Chacun sait bien qu’il faut planter, manger et bâtir (Lc 17, 28). Il désire également trouver cet espace, cet élan, dans lesquels l’humain se révèle plus grand qu’un univers de choses. Il est, comme tout un chacun, divisé entre l’obligation de gagner son pain et de produire des objets qui, bien utilisés, participent aussi à l’humanisation (« Faire et en faisant se faire », écrivait Jules Laquier), et l’aspiration à une vie de l’esprit en preuve de cette humanité. Cet écartèlement pointe vers un objectif qui, depuis les origines, est lié au monachisme : l’eschatologie. Je citerai simplement ici une phrase de s. Sérapion de Thmuis : « Vous aussi, qui vivez ensemble, vous anticipez le futur de votre désir »(2).
Anticiper : je terminerai sur ce mot. Il ne s’agit ici ni de prévisions météorologiques ou financières, ni d’orientations sur le futur. De même que l’origine comme source présente se distingue du commencement chronologique, l’anticipation se distingue de la prévision. Là où la prévision calcule et prévoit, l’anticipation vit déjà, savoure et annonce (Ep 1, 12). Le rapport du moine au baptême ne s’exprime pas dans un « plus » (plus pauvre, plus obéissant, plus retiré…) dont ne vivraient pas d’autres chrétiens moins favorisés. Il se traduit par une espérance, une vie en avance mais déjà actuelle, celle du Royaume. Donc par une liberté intérieure. Ce signe, d’ailleurs, concerne aussi bien l’Eglise, qui est sacrement de ce Royaume, que le monde, en qui l’Esprit travaille et oriente vers ce même Royaume. Anticiper place la vie monastique à l’articulation des deux mains. Car ces deux mains qui forment, par leurs paumes, un nid, un jardin secret, par leur dos sont tournées vers l’extérieur. Le monde s’y adosse. Le dos de la main offre un appui. La paume se ferme, le dos s’expose. Ainsi la main se lit de l’intérieur vers l’extérieur.

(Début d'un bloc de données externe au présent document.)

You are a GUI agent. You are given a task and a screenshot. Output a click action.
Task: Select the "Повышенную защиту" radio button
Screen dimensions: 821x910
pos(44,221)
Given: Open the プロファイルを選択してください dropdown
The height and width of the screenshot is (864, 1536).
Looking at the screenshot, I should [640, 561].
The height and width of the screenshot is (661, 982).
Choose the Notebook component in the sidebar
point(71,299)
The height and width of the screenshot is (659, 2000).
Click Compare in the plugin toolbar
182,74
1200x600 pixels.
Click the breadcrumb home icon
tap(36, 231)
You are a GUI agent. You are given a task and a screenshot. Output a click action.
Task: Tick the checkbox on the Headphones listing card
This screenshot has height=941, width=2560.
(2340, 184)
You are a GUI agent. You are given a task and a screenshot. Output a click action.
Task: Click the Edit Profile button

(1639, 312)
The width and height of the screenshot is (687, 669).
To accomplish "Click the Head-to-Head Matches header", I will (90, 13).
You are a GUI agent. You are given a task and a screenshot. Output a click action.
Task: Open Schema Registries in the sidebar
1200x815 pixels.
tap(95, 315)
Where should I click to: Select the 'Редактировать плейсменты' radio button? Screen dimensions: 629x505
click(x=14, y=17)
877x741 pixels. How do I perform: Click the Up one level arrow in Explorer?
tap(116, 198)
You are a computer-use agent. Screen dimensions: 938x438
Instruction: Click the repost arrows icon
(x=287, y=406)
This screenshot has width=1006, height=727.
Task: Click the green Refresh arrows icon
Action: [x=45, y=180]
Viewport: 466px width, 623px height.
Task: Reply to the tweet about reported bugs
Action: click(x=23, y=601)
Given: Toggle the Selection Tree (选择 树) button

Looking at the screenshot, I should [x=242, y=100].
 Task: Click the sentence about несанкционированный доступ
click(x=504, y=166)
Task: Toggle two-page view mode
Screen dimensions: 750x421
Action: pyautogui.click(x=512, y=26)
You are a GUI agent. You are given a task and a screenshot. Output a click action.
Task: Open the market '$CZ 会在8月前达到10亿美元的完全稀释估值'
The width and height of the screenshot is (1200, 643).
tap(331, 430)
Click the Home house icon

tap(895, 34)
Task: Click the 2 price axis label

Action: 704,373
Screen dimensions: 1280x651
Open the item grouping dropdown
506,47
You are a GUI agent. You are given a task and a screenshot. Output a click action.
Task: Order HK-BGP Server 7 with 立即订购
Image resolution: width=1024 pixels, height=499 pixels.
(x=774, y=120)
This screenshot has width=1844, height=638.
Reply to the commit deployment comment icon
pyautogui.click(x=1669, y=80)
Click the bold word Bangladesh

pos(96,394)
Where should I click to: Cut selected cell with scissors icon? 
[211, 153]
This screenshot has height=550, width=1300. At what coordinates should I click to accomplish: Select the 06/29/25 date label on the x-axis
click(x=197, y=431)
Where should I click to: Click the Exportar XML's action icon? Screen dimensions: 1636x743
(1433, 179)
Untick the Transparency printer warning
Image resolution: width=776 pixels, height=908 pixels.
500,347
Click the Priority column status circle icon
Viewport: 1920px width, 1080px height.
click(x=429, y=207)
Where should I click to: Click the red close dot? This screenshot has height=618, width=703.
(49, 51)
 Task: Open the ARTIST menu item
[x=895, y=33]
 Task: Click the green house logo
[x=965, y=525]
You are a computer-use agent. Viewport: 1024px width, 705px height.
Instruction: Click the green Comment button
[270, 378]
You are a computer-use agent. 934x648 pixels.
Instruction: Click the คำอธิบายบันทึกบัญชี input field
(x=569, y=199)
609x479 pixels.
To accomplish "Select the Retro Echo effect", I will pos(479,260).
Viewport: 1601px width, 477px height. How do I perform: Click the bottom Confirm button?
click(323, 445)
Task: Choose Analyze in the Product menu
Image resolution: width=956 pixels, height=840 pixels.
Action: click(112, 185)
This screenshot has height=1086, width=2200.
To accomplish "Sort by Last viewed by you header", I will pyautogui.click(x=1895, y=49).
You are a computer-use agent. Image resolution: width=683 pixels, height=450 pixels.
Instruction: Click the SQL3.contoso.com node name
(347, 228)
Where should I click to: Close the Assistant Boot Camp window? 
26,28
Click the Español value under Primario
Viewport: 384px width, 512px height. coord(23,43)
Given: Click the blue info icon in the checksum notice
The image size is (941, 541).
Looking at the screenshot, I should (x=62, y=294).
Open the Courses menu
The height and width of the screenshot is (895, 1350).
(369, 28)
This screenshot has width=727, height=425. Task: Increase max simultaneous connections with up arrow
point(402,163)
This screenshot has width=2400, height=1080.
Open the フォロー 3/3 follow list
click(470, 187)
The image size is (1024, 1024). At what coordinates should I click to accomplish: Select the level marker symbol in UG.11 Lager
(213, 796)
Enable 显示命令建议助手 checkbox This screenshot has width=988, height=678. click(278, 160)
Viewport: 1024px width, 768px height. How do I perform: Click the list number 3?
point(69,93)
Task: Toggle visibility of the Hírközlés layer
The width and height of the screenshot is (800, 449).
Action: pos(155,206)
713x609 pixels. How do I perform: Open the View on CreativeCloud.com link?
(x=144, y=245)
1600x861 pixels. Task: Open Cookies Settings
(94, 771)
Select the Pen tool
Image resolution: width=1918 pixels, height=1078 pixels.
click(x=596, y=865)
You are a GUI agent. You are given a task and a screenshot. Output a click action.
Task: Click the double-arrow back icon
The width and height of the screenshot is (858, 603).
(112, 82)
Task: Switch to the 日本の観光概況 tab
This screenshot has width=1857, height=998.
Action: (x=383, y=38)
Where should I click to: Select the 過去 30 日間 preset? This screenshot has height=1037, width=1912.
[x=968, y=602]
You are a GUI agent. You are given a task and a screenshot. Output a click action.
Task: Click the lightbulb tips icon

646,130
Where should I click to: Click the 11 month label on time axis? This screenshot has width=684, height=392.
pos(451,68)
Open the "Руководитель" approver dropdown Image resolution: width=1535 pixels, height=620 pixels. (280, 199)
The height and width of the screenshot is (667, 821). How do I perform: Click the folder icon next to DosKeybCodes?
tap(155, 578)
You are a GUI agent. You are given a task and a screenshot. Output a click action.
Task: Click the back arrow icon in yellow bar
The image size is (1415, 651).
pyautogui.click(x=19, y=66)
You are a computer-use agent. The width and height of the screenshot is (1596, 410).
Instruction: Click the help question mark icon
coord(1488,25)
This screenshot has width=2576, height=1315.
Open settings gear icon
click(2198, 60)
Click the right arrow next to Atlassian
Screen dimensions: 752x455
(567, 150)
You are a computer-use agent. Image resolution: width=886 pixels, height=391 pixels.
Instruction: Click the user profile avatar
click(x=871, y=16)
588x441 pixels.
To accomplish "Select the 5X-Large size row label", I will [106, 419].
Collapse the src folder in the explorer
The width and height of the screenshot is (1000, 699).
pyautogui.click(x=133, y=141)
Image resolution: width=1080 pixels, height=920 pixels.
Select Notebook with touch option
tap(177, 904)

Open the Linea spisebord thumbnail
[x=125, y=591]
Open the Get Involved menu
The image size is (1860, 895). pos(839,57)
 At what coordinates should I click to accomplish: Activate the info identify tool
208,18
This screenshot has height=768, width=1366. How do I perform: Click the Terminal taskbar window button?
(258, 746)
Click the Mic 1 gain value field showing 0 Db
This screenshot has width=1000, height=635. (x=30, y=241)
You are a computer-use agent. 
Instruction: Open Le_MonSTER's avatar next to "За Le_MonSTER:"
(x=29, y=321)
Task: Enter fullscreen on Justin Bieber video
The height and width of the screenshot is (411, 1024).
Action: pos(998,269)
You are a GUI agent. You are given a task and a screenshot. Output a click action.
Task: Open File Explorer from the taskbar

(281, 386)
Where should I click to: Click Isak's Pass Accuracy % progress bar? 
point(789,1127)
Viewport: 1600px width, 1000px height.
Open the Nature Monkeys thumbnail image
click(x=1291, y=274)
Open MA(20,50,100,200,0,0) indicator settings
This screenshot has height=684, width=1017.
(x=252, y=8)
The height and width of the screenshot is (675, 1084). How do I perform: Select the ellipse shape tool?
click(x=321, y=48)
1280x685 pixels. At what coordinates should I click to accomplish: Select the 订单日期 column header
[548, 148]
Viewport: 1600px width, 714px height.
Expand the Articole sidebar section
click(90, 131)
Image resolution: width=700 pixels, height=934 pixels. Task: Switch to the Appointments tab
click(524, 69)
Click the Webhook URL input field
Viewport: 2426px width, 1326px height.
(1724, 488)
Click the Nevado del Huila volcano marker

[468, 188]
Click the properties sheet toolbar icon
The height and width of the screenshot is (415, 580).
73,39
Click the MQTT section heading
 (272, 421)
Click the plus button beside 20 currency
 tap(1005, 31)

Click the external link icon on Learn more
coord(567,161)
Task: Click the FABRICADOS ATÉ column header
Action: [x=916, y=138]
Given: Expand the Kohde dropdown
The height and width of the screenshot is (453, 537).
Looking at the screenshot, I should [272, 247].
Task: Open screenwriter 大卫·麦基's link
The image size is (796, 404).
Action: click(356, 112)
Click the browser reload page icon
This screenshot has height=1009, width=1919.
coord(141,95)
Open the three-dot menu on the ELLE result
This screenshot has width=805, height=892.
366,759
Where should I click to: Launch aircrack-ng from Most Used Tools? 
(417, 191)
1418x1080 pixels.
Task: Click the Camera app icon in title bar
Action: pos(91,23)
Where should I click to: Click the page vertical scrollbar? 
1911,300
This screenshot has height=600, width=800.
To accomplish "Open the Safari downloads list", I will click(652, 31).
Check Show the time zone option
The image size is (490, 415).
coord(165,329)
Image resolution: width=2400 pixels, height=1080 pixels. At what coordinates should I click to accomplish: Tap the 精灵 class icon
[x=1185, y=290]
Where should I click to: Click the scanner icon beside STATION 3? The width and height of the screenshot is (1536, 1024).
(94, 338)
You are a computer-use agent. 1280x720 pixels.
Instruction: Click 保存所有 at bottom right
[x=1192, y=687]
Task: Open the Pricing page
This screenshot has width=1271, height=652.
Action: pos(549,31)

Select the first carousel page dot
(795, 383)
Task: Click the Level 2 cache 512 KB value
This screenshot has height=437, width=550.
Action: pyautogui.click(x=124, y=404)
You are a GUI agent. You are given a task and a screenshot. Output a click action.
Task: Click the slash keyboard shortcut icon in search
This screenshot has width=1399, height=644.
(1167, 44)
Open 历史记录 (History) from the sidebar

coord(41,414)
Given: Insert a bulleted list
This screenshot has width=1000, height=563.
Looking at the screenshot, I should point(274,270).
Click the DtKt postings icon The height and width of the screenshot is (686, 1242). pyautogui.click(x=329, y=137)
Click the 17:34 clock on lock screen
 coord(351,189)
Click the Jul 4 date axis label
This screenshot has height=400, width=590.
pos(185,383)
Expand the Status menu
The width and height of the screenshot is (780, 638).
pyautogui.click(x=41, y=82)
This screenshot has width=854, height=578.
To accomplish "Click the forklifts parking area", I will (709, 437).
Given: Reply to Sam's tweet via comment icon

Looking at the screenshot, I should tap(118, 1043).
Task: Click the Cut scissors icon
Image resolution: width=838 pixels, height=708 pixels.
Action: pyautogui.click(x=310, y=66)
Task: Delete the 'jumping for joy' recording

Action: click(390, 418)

Un diocèse et un monastère s’appuient sur le monde de leur temps. Celui-ci, voyant ces mains levées, dont il ne perçoit que le dos, tel Moïse derrière Dieu (Ex 33, 23), laissera peut-être naître en lui le désir de découvrir l’espace vide, disponible, que les paumes ouvertes couvrent de leurs ailes (Gn 1, 2). C’est ici que se noue la plus forte solidarité entre un diocèse et un monastère. Les deux instances évangélisent, les deux prient et travaillent. Mais dans les ruptures consenties d’avec la vie habituelle, par leur recherche commune d’un Dieu toujours en avant, par cette pauvreté qui épouse la beauté, il me semble qu’un monastère oblige à creuser en soi la présence du Royaume, cette terre nouvelle de la paix. C’est bien cette anticipation que j’ai attendue de chacun des monastères du diocèse.
(1) Ce vide est bien celui aussi dont Simone Weil dit qu’il faut le faire en soi pour qu’il soit appel de Dieu comme un appel d’air (« La Pesanteur et la Grâce », bien sûr).
(2) Saint Sérapion : « Lettre aux moines », 7, dans « Lettres des Pères du Désert », Abbaye de Bellefontaine, S.O. 42, 1985, p. 137-138.